> **DOCUMENT EXCERPT**:
- - - - - - -
I have always said that RSOs that were adjudication withheld and can still vote should be a politicians worse nightmare
! also wonder what other things Book is involved in. Wouldn’t be surprised if all his anti-SO bluster is to cover up other corruption that would be far less favorable to the public.
Maybe he has interests in the ankle monitor company(ies) that sweet daughter Lauren is potentially helping with her new bills.
I totally agree, after living in 3 different states where he was a registered voter, my husband has been denied that right here in Florida. It is not only RSO’s that are being punished, it is their families that are also being branded along with them. The total count needs to add another few million people to the growing list that are affected by the registry. (Feel free to share my story)- I have been the sole support in my household since 2010, when my husband was promoted to manager and it was only then that his employer did a background check and fired him when they found out he was a convicted sex offender (he filled out the application that asked is he had been convicted of a felony in the past 10 years, which he had not. Two years ago I tried to get a job cleaning as a housekeeper after moving to Florida. I completed and went through background checks, two interviews, and then they checked multiple references before the owner told the agency I applied through that I was hired. The next day I received a call from the agency stating the owner, after using my home address she had found on my resume’, had gone online the night before, and using my address and finding my husband’s info online, she had changed her mind because my husband is an RSO! When I protested that his charge was from a conviction in 1990, long before I had married him (and of course, long before Megan’s law existed, and yes we joined the ex-post facto lawsuit) the agency rep agreed it wasn’t right, but she could do nothing. Thinking I should sue the owner for defamation of character, I realized the owner comes from old money and was/is an attorney who runs charities. and I’m just a poor, stupid woman who married a sex offender 11 years ago after falling in love, and now I get to share the label with him! I have a degree and many years of experience working in state government as a social worker. I was stupid enough to move to Florida, so now I apparently I am not fit for cleaning someone’s toilets.
Yep it makes sense you can beat a woman or child and get your rights back.. but if your a sex offender you have no rights the rest of your life.
- - - - - - -
> **DATA ENTRIES**:
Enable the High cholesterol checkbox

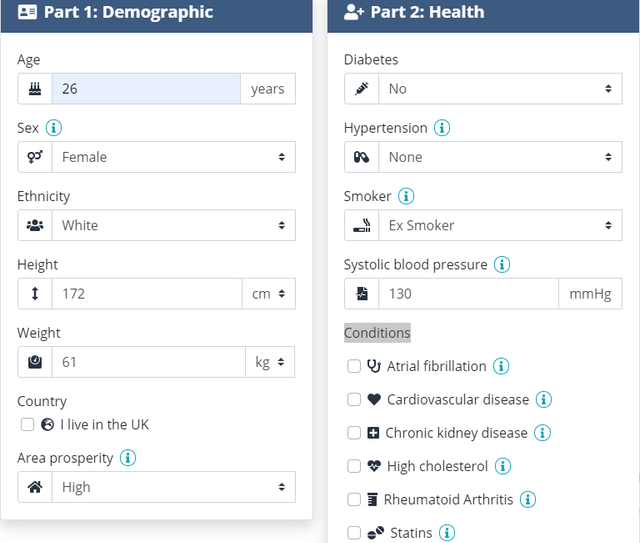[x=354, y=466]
- - - - - - -
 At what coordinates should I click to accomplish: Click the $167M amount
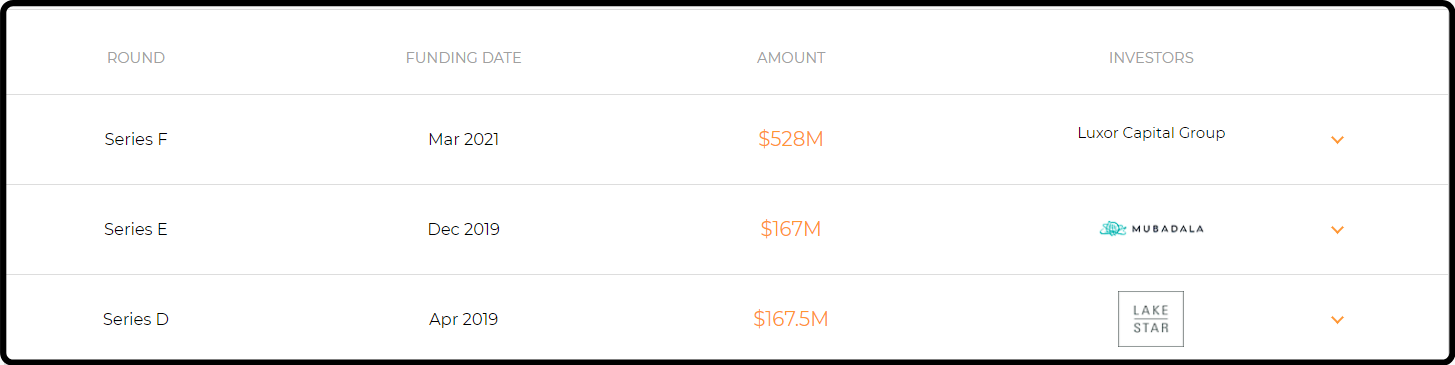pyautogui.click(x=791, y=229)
- - - - - - -
> **JOBS**:
**A.** List the steps of the hiring process that the registry comments say the writer went through before the owner told the agency she was hired.
**B.** Reproduce word for word the part of the registry comments that opens with the words containing "I have always" and closes with "her new bills.".

> **CORRECT ANSWERS**:
**A.**
- Background checks
- Two interviews
- A check of multiple references

**B.**
I have always said that RSOs that were adjudication withheld and can still vote should be a politicians worse nightmare
! also wonder what other things Book is involved in. Wouldn’t be surprised if all his anti-SO bluster is to cover up other corruption that would be far less favorable to the public.
Maybe he has interests in the ankle monitor company(ies) that sweet daughter Lauren is potentially helping with her new bills.